How really to describe chocolate sauce, especially one that works out so nicely. This one uses cream, but I could see it using a coconut or almond alternative. That I should try at some point to see how those flavors play in this. I’ve been making this for a few years as a drizzle for angel food cake, and recently as a way to make my own chocolate sauce for mochas.
- 1/2 C Baking Cocoa
- 1 C Granulated Sugar
- 1t Cinnamon
- 1/2 C Water
- 1/4 C Heavy Cream (Light works as well)
- 1T Kahlua
In a small saucepan  combine the cocoa, sugar, cinnamon and water. Mix well . Bring to a boil over medium heat and stir constantly for 5 minutes once it boils. Remove from heat and add the cream and kahlua. Let it cool completely  and then store it in a tight sealing container.
And now for some notes.
 I use a saucier. This is far from being fancy, more of an accident, but now I can recommend it and seem fancy. This distributes the heat well, but also by design it is a lot easier to stir in. If you get the right shape one, these are also great for steaming things in (with a basket) or heating soups in. Mine in an integral part of my cooking routine for a lot of things outside of sauces due to the distribution of heat.

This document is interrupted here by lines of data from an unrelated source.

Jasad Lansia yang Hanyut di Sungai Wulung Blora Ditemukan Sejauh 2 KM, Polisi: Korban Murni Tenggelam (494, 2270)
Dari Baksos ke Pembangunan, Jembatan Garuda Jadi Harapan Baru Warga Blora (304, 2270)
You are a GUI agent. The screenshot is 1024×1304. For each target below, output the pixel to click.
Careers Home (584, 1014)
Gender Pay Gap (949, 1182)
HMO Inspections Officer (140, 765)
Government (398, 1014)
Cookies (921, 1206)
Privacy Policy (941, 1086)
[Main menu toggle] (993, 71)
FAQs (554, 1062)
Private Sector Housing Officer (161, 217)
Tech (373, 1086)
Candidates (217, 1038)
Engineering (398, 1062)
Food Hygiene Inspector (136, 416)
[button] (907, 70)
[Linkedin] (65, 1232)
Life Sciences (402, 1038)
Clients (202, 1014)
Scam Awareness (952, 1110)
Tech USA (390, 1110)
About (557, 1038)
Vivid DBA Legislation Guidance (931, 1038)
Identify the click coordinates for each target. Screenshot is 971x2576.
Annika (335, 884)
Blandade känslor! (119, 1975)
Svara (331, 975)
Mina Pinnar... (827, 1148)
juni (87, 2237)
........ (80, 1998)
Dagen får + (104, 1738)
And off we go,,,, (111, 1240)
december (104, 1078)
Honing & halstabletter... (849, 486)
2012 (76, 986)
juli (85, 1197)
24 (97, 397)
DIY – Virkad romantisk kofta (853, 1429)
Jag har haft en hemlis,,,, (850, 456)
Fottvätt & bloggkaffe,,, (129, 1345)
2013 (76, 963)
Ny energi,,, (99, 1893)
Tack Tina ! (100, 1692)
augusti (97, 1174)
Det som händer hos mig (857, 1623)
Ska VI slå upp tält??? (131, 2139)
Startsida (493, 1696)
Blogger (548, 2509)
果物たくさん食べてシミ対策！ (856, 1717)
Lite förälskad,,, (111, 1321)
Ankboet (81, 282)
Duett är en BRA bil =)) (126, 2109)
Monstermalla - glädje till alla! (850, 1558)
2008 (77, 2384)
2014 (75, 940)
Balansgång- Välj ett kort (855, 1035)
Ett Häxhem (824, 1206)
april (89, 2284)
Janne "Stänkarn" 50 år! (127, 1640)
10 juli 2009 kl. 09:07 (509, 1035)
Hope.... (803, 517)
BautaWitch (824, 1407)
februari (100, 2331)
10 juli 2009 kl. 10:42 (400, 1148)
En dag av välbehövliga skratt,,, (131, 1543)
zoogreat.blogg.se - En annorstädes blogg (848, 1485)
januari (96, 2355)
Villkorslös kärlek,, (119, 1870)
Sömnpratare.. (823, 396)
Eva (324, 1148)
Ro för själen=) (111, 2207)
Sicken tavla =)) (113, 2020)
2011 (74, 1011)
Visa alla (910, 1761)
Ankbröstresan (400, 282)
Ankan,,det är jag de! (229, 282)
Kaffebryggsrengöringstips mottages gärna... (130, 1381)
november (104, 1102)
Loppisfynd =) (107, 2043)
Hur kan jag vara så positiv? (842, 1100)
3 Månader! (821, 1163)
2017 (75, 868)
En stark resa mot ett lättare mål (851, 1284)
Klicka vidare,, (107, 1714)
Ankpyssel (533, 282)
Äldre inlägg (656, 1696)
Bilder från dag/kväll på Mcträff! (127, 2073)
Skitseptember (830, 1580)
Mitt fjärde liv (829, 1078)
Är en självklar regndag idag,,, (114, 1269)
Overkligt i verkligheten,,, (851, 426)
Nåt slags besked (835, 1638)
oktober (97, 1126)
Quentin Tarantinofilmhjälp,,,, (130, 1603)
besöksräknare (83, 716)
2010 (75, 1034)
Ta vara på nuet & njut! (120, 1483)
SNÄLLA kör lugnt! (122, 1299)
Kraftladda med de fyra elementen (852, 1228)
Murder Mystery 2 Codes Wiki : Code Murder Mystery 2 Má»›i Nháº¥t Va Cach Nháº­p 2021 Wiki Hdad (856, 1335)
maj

 Yeah right. Ever try to mix cold ingredients? Just turn the heat on and stir. Ideally you have it all mixed before this boils.
 I find this is easier to pour when molten. I store it in a 1 pint Ball jar, and put a spoon in it prior to pouring in the hot liquid.
When making a mocha with this, I’ll use about 1T of the sauce — maybe 4t. It’s all ‘ish’. I’ve also taken to putting a few drops of peppermint extract to have my own peppermint mocha. Yum!